I'm working on an RTS in a relatively big world. The idea is that the world is a generated heightmap and that there are existing roads, swamps, deserts and so on. In other words, a basic A* based on a grid won't work as every direction is both navigable and weighted differently. I've tried running A* on a 1k*1k square and it took a few minutes as it expands a *lot* due to these constraints.

For in-game navigation using a grid is impossible, if only because the terrain is a relative 20km * 20km (12*12 mile) area. There are a lot of simplifying assumptions to be made though; for any reasonable-distance travel going by road is going to be the most likely fastest route.
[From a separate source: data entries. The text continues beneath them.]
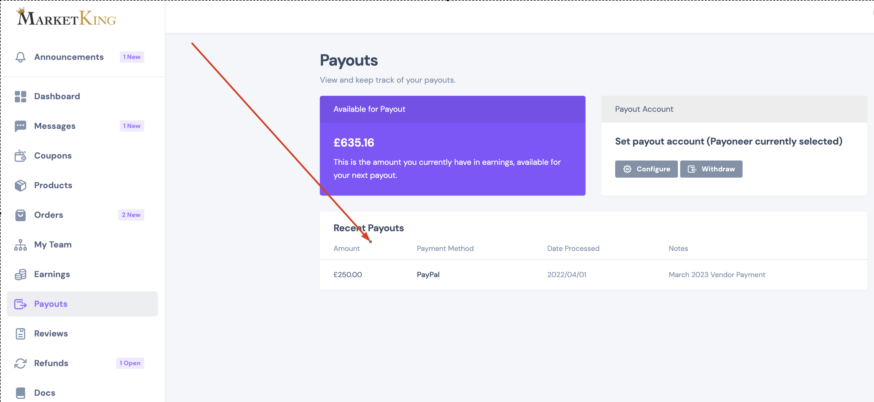This screenshot has width=874, height=402.
Task: Click the Withdraw button
Action: tap(711, 169)
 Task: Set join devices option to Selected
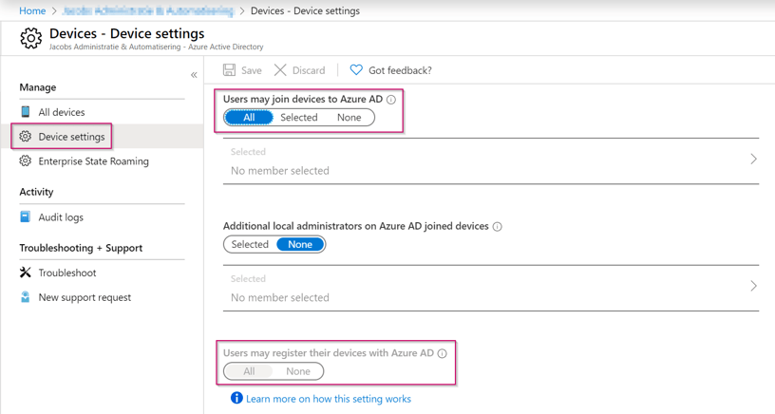click(298, 118)
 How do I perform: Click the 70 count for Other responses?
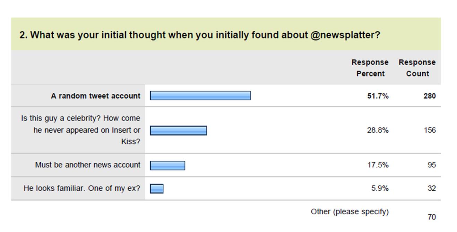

The basic options to get some kind of navigation graph input are

- Use a grid. Not possible at an acceptable level of detail as it would be too unwieldy (20k*20k = 400M points) and too slow for navigation
- Use a navmesh. Possible in theory, but how do you use navmeshes with weights? Also, I think I couldn't use Recast as it tries to voxelize the terrain to get a navmesh, which is again unpractical.

I'm kind of lost what options exist. Doing a hierarchical plan would seem prudent. Having a toplevel road-network-graph with a rough map of point to point links with guesstimated delays sounds like a basic idea with possibly a grid-based A* below it for the final-mile navigation, but I get the feeling there should be a simpler solution.

Any ideas?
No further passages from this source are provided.